台風が来ても飛んでいったり倒れたりしないようなものをという芸術祭側から求められた安全性と、ここは神聖な場所だからなるべく基礎を打たず、傷つけないようにしてほしいという三好さんとの間に挟まれながら、瀬戸内の灼熱の日差しと格闘し、「伊吹の樹」は完成した。出来上がった作品を見た三好さんやアシスタントたちの反応はどうだったのだろう。

「僕と同じようにワクワクドキドキ、『すごいものができた!』と感じてくれていたのはもちろん、『来てくれたお客さんはどう思うんだろう?』と、自分の作品のように反応してくれていました。兼光さんなんて、僕にまで聞いてくるんですよ。『この作品どう思う?』って(笑)。そういうのは、すごく楽しいですよね」

「伊吹の樹」が伊吹島に完成してから、今年で4年が経つ。三好さんは今も日々訪れては、鏡を磨いて手入れをしてくれているという。完成当初と比べると真新しかった木の色は日差しや雨風を浴びて色が黒く濃くなり、たくましくなった。

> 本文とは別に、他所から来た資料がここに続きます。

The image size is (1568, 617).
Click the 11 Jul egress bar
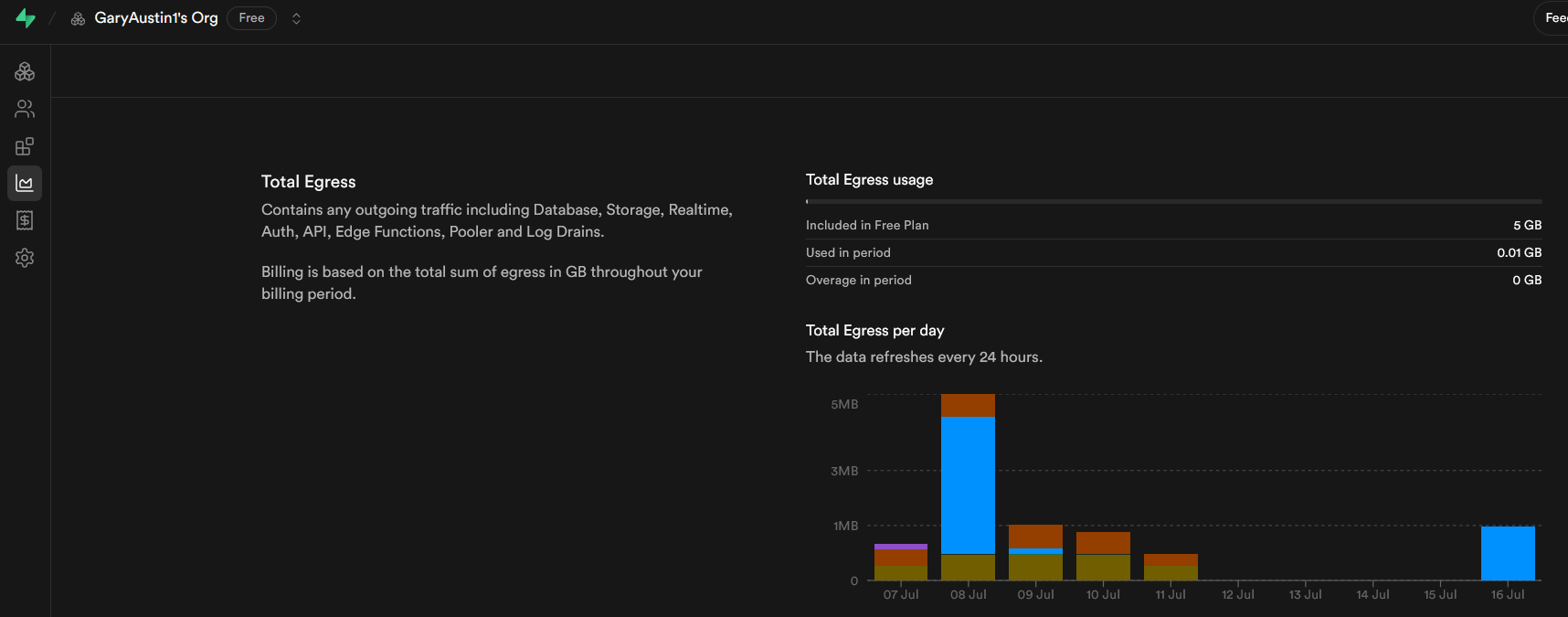pyautogui.click(x=1171, y=567)
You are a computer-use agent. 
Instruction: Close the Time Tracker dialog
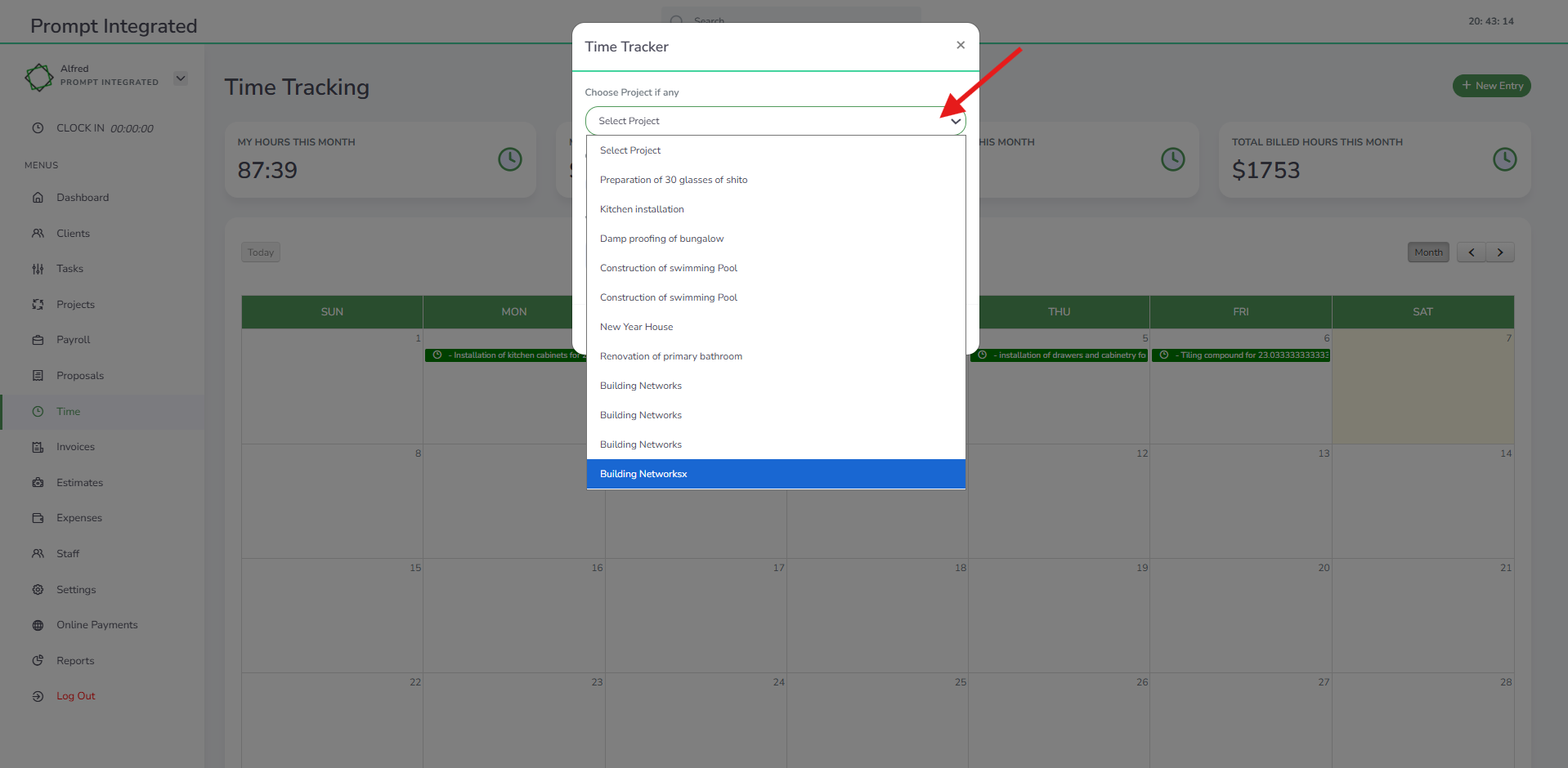[x=961, y=46]
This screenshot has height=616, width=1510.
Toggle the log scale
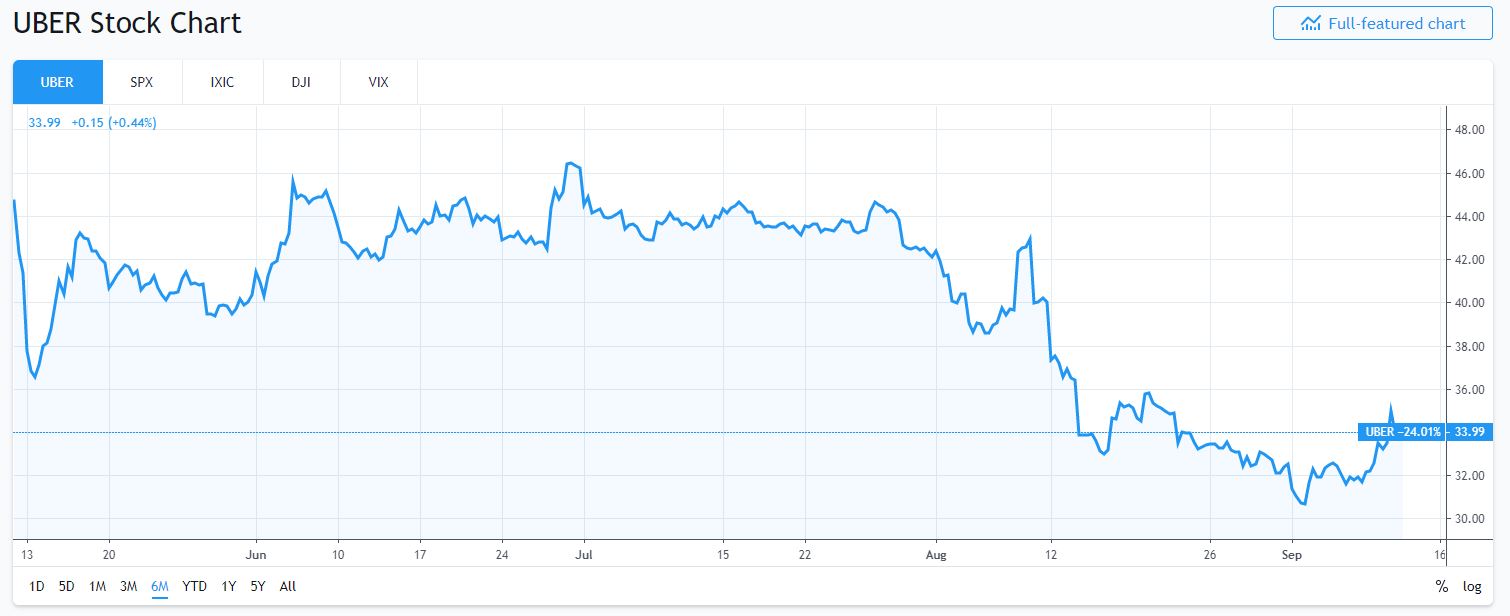coord(1472,586)
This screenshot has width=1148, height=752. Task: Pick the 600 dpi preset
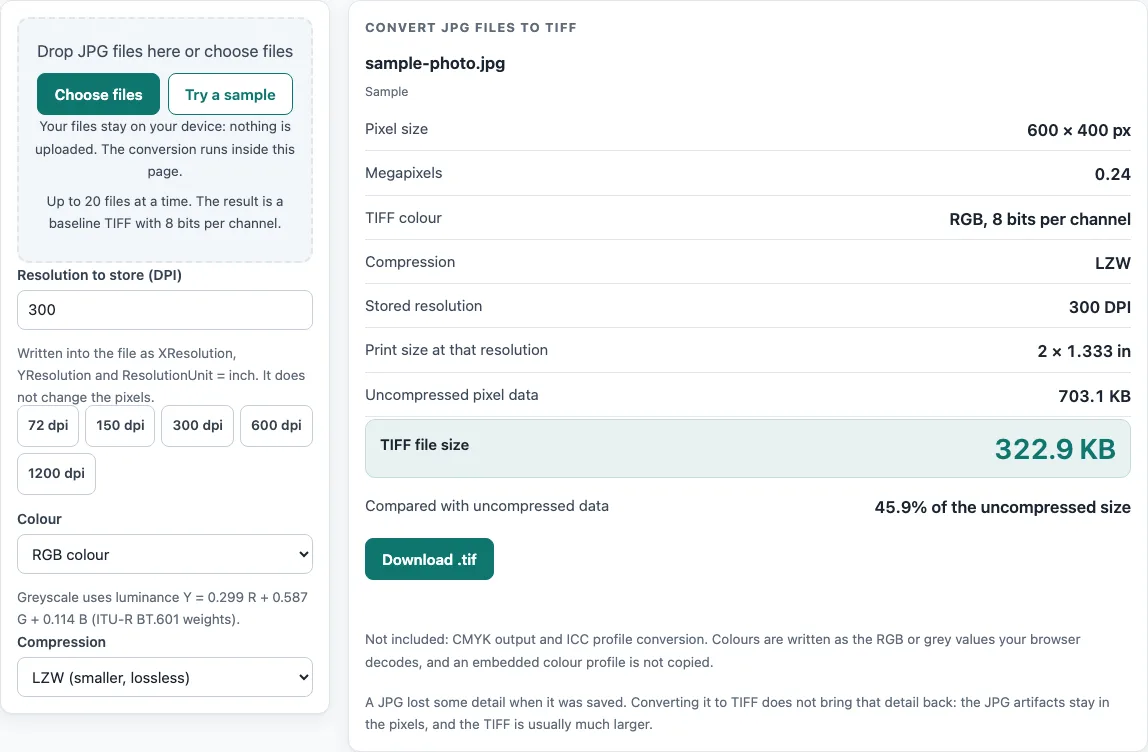(276, 425)
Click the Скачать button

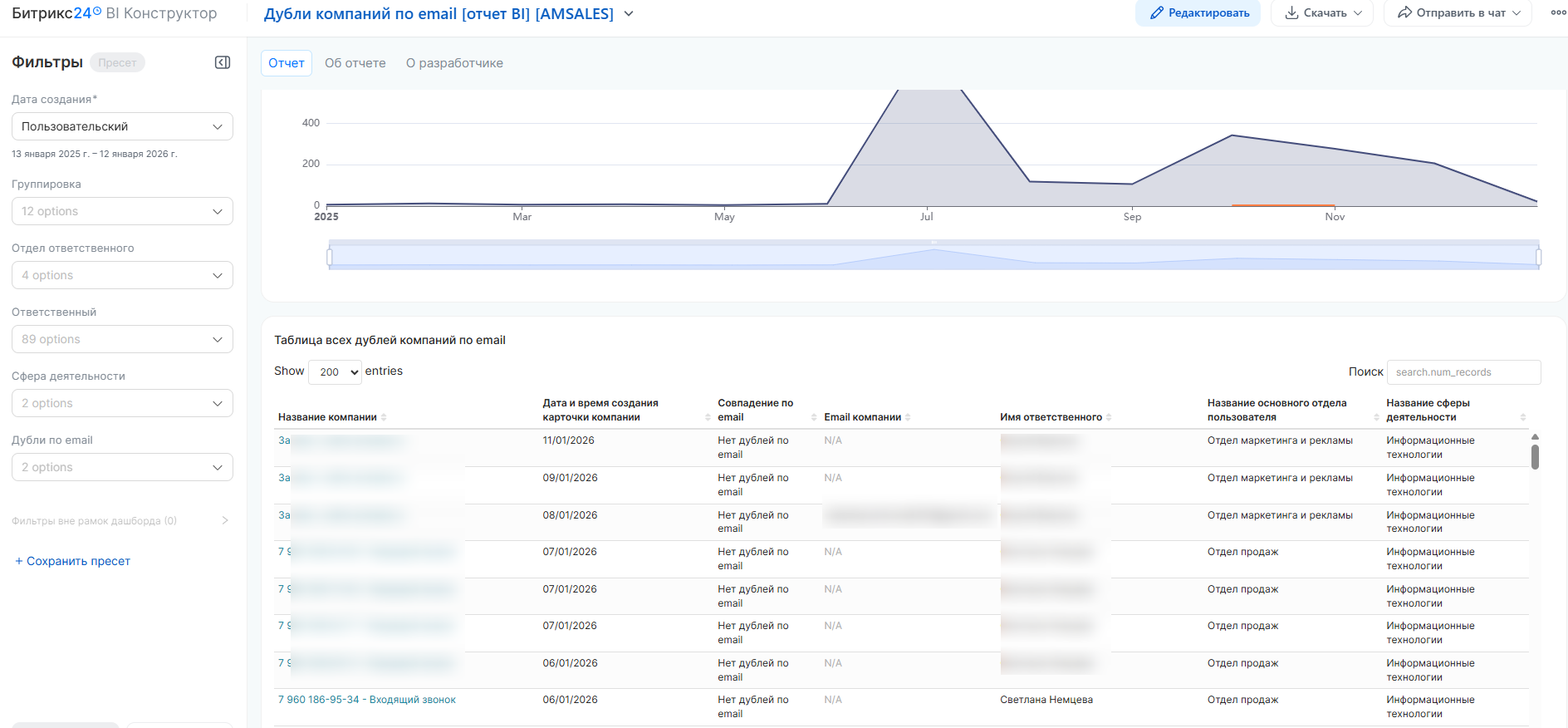1321,13
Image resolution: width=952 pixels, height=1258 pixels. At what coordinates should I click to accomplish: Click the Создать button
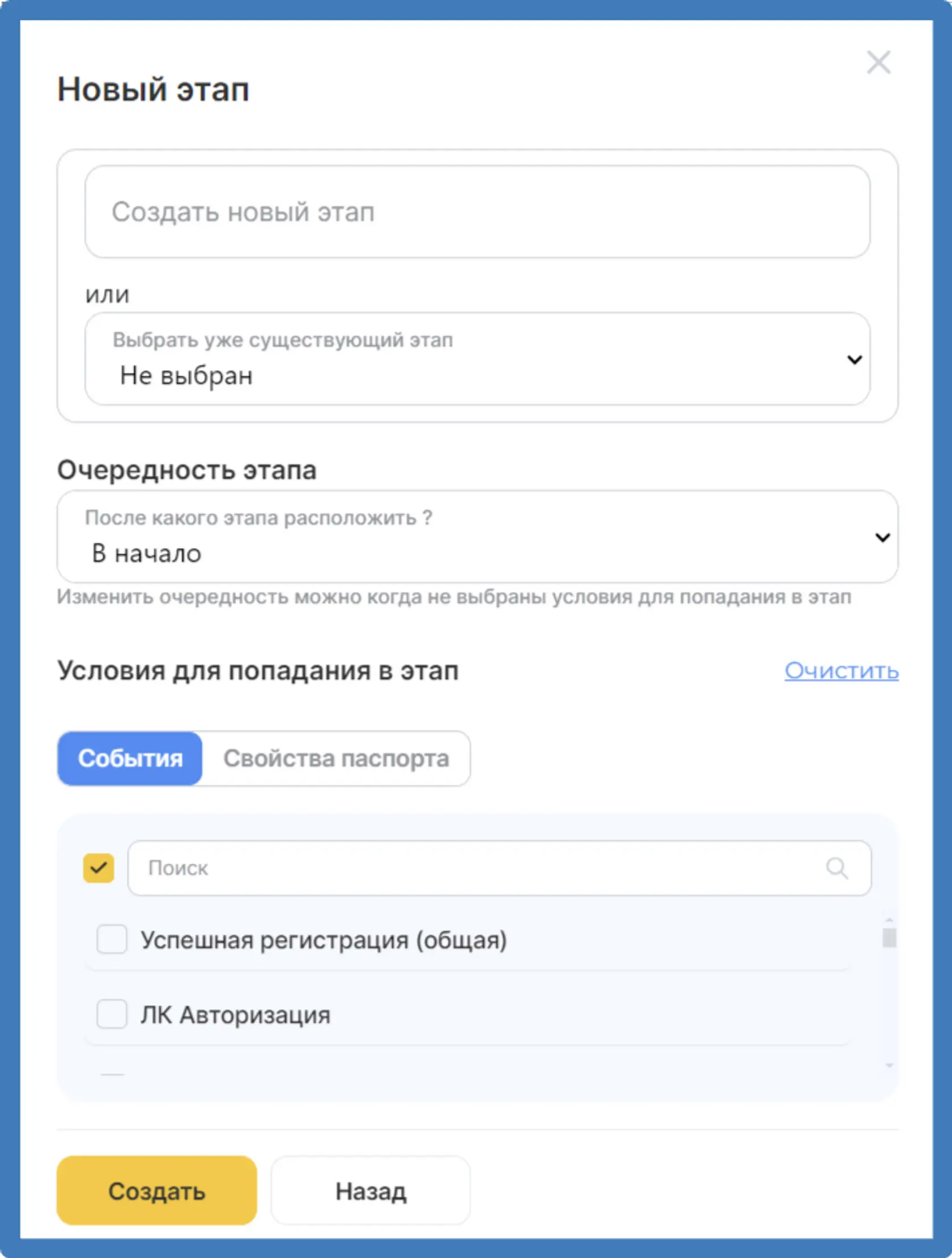click(x=156, y=1190)

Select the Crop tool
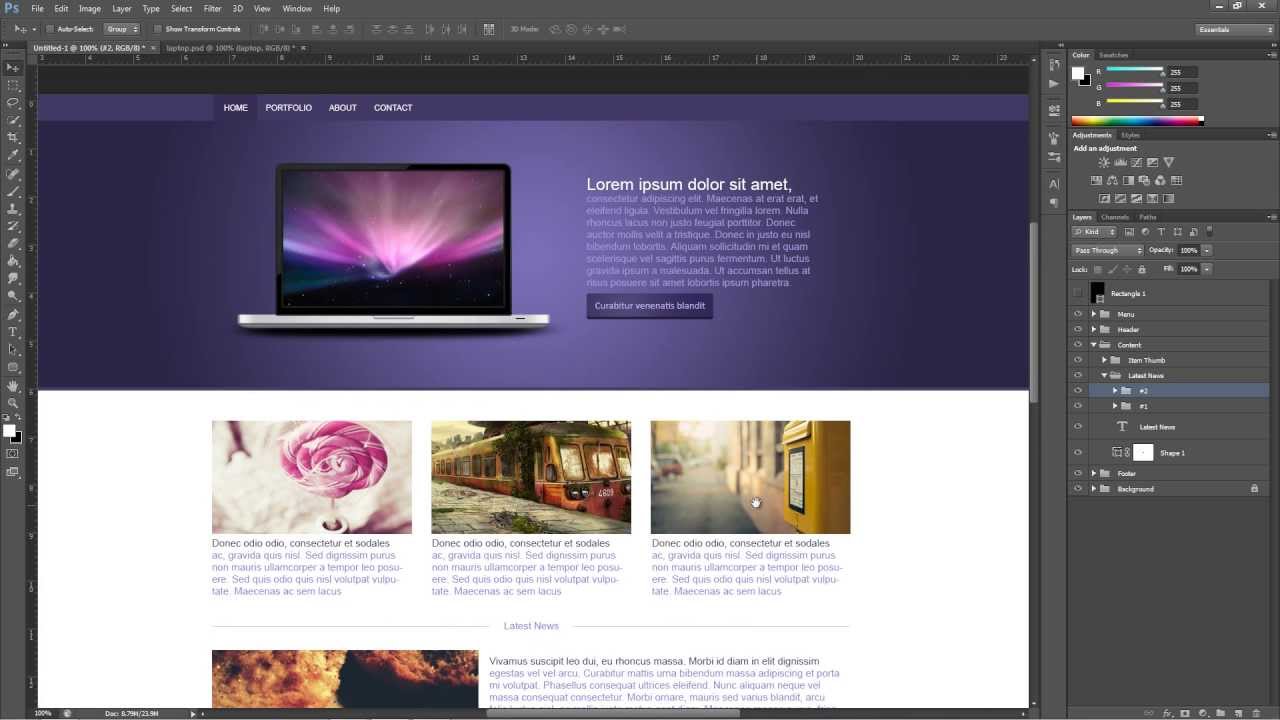pos(13,138)
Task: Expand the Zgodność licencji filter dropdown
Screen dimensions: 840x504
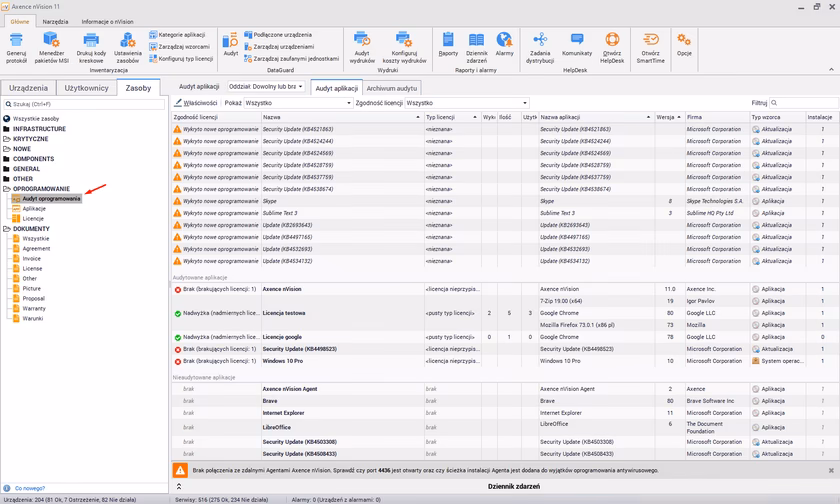Action: point(468,103)
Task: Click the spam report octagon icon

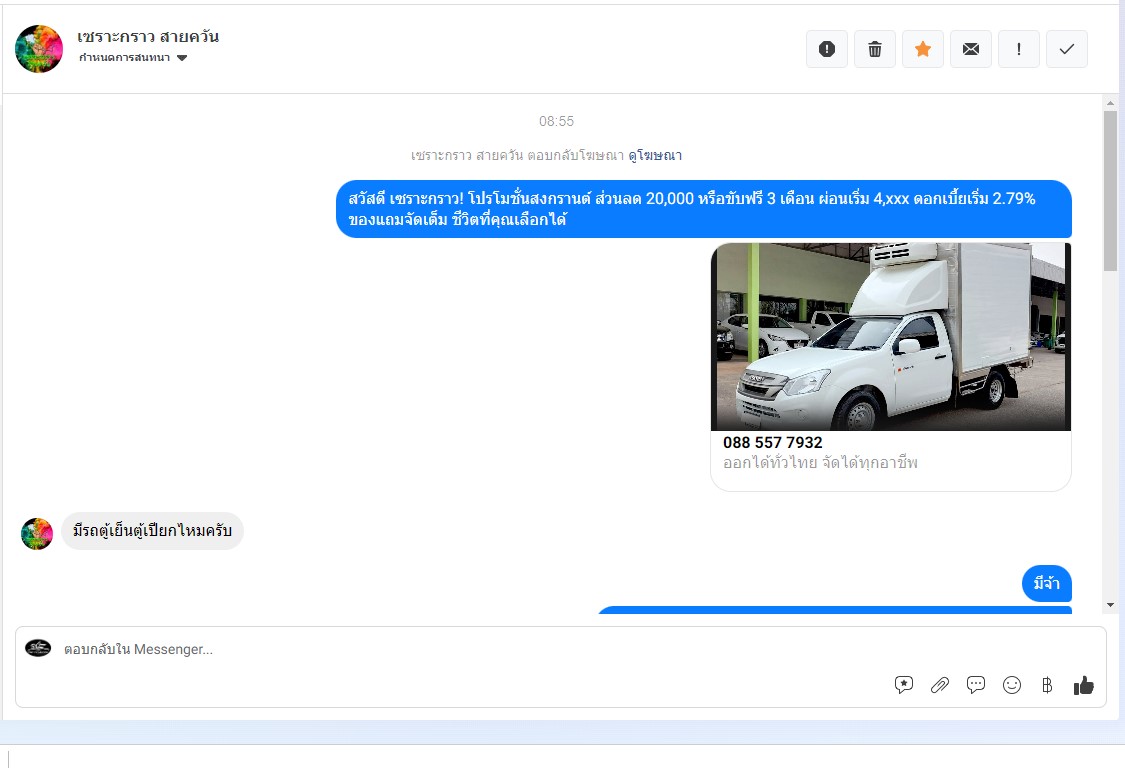Action: [827, 49]
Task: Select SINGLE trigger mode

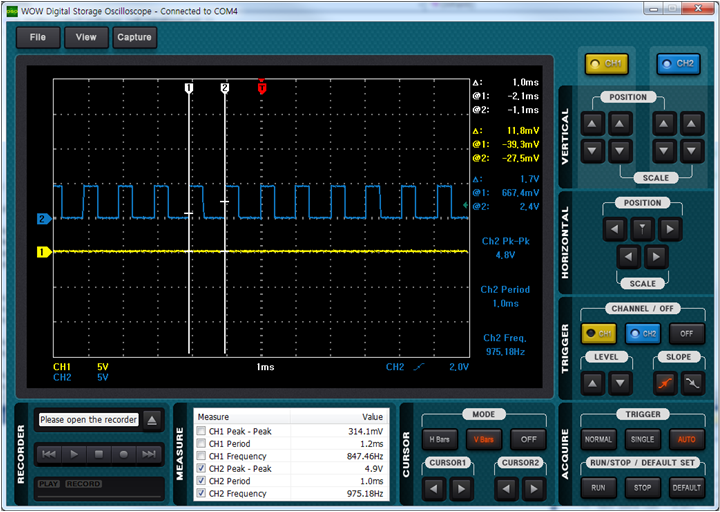Action: pos(642,439)
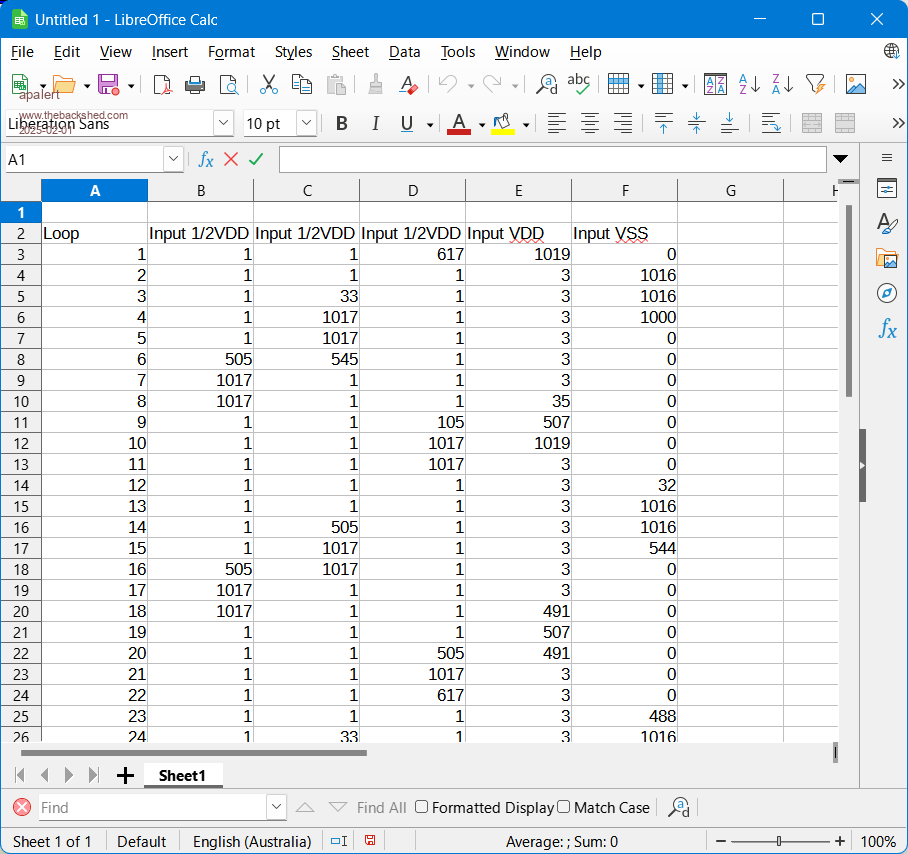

「風化したり壊れていくことも作品の一部だと思っているんです。鏡だって本当はバリバリに割れてしまってもいい。崩れて、危ないから人が入れなくなっても、それでもきれいだなって思っちゃうんですよ。永遠に変わらない作品というのは違和感があって、変化し続けるというのは大事なことだと思っているんです。僕は新しいものを追求しない。どちらかというと永遠なものでありたい。最先端のものはどんどん古くなってしまう。できるだけ、古くなればなるほど、新鮮だったり味わい深くなるようなものがいいと思っています。自分の作品が100年後に同じ状態で保っていることよりも、埋もれて森になり、あるとき人があの万華鏡を発見して驚愕する。あの木から植物が芽生えて囲まれて、出部屋が一つの森になる。そんなイメージで作っているんです」

「伊吹の樹」ができたことで、この作品を見たいと伊吹島を訪れる人も増えた。それによって作品だけではなく、伊吹島のことを好きになってくれたり、島が知られるきっかけになったのがすごく嬉しいと栗林さんは話す。「伊吹の樹」は今もかつて「出部屋」があった島の高台から海を見下ろし、島と共に育ち続け、訪れる人を待っている。

文:安藤菜穂子
写真提供:栗林 隆

(参照)
香川大学看護学雑誌「伊吹島の出部屋で別火生活を送った女性の思い」
https://www.jstage.jst.go.jp/article/njku/22/1/22_11/_html/-char/ja

お話を伺ったひと

栗林 隆
1968年長崎県出身。武蔵野美術大学卒業後、2002 年にドイツ・クンストアカデミーデュッセルドルフでマイスターシューラーを取得。シンガポール・ビエンナーレ(2006)、ネイチャー・センス展(2010/森美術館) 、SEISON ENFANCE(2018/Palais de Tokyo,フランス)など数々の国際展に参加。2020 年、福島の原子力発電所の原子炉を模したサウナのシステムを持つインスタレーション型作品《元気炉》(初号基)を発表。その後ドイツ・カッセルで 5 年に一度開催される国際美術展『documenta fifteen』(2022)に日本から唯一招聘され、CINEMA CARAVAN と共同し《元気炉》(4号基)を発表するなど国内外で活動を続けるアーティスト。
https://www.takashikuribayashi.com

インフォメーション

Mountain range
(2022/東京ミッドタウン八重洲)
日本のさまざまな土地の土で構成された、グラデーションが美しい彫刻作品。設置された八重洲の地下30メートルから掘り出された土も使用され、山脈に見立てながら土地の記憶が表現されている。